TASK DESCRIPTION: Rewrite the records as a Markdown table with the columns "No." and "Line", numbering each line in order and leaving out the blank lines.

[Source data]
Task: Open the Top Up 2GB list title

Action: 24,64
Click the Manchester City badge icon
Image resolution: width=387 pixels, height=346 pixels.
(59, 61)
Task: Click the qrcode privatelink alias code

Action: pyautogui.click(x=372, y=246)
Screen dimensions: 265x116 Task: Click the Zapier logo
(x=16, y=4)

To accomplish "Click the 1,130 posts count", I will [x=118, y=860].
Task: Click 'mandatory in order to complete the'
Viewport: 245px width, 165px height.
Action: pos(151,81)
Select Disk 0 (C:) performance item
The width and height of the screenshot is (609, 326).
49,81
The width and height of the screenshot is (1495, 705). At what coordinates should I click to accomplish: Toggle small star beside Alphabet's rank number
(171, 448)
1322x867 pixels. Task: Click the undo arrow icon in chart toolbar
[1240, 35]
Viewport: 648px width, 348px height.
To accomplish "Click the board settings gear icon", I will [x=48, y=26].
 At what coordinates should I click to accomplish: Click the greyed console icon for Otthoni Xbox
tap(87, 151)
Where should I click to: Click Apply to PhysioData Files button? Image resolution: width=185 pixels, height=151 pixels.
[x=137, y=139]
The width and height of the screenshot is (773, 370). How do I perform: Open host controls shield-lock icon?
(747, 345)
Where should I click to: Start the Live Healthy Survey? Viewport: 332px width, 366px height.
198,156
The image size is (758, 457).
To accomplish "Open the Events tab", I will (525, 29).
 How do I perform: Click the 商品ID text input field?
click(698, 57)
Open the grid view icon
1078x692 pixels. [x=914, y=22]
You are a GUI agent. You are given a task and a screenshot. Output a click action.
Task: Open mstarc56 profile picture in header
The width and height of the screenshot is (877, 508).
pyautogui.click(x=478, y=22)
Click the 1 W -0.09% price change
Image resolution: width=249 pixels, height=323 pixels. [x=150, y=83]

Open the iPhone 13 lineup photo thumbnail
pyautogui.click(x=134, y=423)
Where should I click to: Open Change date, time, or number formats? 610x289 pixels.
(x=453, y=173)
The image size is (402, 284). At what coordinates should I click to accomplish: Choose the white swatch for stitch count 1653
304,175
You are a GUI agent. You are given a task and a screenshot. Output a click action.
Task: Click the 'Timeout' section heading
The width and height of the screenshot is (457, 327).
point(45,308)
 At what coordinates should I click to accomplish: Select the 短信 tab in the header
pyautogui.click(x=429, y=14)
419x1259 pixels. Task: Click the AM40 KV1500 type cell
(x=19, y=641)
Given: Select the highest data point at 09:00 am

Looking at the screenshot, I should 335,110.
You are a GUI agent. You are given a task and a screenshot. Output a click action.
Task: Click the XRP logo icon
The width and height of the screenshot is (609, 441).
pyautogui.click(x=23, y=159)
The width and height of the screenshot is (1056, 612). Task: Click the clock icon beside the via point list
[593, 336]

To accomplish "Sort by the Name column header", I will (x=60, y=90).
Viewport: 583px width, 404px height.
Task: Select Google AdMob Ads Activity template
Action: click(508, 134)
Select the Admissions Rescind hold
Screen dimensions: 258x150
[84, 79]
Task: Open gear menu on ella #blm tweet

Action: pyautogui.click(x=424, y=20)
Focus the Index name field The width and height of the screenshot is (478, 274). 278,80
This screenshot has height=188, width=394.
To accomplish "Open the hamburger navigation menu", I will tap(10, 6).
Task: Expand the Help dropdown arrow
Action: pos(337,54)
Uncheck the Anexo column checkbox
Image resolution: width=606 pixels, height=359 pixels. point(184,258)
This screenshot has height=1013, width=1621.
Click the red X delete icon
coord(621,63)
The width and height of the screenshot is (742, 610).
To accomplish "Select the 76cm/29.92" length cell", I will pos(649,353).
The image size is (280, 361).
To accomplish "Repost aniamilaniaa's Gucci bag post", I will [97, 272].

TASK RESPONSE:
| No. | Line |
|---|---|
| 1 | Task: Open the Top Up 2GB list title |
| 2 | Action: 24,64 |
| 3 | Click the Manchester City badge icon |
| 4 | Image resolution: width=387 pixels, height=346 pixels. |
| 5 | (59, 61) |
| 6 | Task: Click the qrcode privatelink alias code |
| 7 | Action: pyautogui.click(x=372, y=246) |
| 8 | Screen dimensions: 265x116 Task: Click the Zapier logo |
| 9 | (x=16, y=4) |
| 10 | To accomplish "Click the 1,130 posts count", I will [x=118, y=860]. |
| 11 | Task: Click 'mandatory in order to complete the' |
| 12 | Viewport: 245px width, 165px height. |
| 13 | Action: pos(151,81) |
| 14 | Select Disk 0 (C:) performance item |
| 15 | The width and height of the screenshot is (609, 326). |
| 16 | 49,81 |
| 17 | The width and height of the screenshot is (1495, 705). At what coordinates should I click to accomplish: Toggle small star beside Alphabet's rank number |
| 18 | (171, 448) |
| 19 | 1322x867 pixels. Task: Click the undo arrow icon in chart toolbar |
| 20 | [1240, 35] |
| 21 | Viewport: 648px width, 348px height. |
| 22 | To accomplish "Click the board settings gear icon", I will [x=48, y=26]. |
| 23 |  At what coordinates should I click to accomplish: Click the greyed console icon for Otthoni Xbox |
| 24 | tap(87, 151) |
| 25 | Where should I click to: Click Apply to PhysioData Files button? Image resolution: width=185 pixels, height=151 pixels. |
| 26 | [x=137, y=139] |
| 27 | The width and height of the screenshot is (773, 370). How do I perform: Open host controls shield-lock icon? |
| 28 | (747, 345) |
| 29 | Where should I click to: Start the Live Healthy Survey? Viewport: 332px width, 366px height. |
| 30 | 198,156 |
| 31 | The image size is (758, 457). |
| 32 | To accomplish "Open the Events tab", I will (525, 29). |
| 33 |  How do I perform: Click the 商品ID text input field? |
| 34 | click(698, 57) |
| 35 | Open the grid view icon |
| 36 | 1078x692 pixels. [x=914, y=22] |
| 37 | You are a GUI agent. You are given a task and a screenshot. Output a click action. |
| 38 | Task: Open mstarc56 profile picture in header |
| 39 | The width and height of the screenshot is (877, 508). |
| 40 | pyautogui.click(x=478, y=22) |
| 41 | Click the 1 W -0.09% price change |
| 42 | Image resolution: width=249 pixels, height=323 pixels. [x=150, y=83] |
| 43 | Open the iPhone 13 lineup photo thumbnail |
| 44 | pyautogui.click(x=134, y=423) |
| 45 | Where should I click to: Open Change date, time, or number formats? 610x289 pixels. |
| 46 | (x=453, y=173) |
| 47 | The image size is (402, 284). At what coordinates should I click to accomplish: Choose the white swatch for stitch count 1653 |
| 48 | 304,175 |
| 49 | You are a GUI agent. You are given a task and a screenshot. Output a click action. |
| 50 | Task: Click the 'Timeout' section heading |
| 51 | The width and height of the screenshot is (457, 327). |
| 52 | point(45,308) |
| 53 |  At what coordinates should I click to accomplish: Select the 短信 tab in the header |
| 54 | pyautogui.click(x=429, y=14) |
| 55 | 419x1259 pixels. Task: Click the AM40 KV1500 type cell |
| 56 | (x=19, y=641) |
| 57 | Given: Select the highest data point at 09:00 am |
| 58 | Looking at the screenshot, I should 335,110. |
| 59 | You are a GUI agent. You are given a task and a screenshot. Output a click action. |
| 60 | Task: Click the XRP logo icon |
| 61 | The width and height of the screenshot is (609, 441). |
| 62 | pyautogui.click(x=23, y=159) |
| 63 | The width and height of the screenshot is (1056, 612). Task: Click the clock icon beside the via point list |
| 64 | [593, 336] |
| 65 | To accomplish "Sort by the Name column header", I will (x=60, y=90). |
| 66 | Viewport: 583px width, 404px height. |
| 67 | Task: Select Google AdMob Ads Activity template |
| 68 | Action: click(508, 134) |
| 69 | Select the Admissions Rescind hold |
| 70 | Screen dimensions: 258x150 |
| 71 | [84, 79] |
| 72 | Task: Open gear menu on ella #blm tweet |
| 73 | Action: pyautogui.click(x=424, y=20) |
| 74 | Focus the Index name field The width and height of the screenshot is (478, 274). 278,80 |
| 75 | This screenshot has height=188, width=394. |
| 76 | To accomplish "Open the hamburger navigation menu", I will tap(10, 6). |
| 77 | Task: Expand the Help dropdown arrow |
| 78 | Action: pos(337,54) |
| 79 | Uncheck the Anexo column checkbox |
| 80 | Image resolution: width=606 pixels, height=359 pixels. point(184,258) |
| 81 | This screenshot has height=1013, width=1621. |
| 82 | Click the red X delete icon |
| 83 | coord(621,63) |
| 84 | The width and height of the screenshot is (742, 610). |
| 85 | To accomplish "Select the 76cm/29.92" length cell", I will pos(649,353). |
| 86 | The image size is (280, 361). |
| 87 | To accomplish "Repost aniamilaniaa's Gucci bag post", I will [97, 272]. |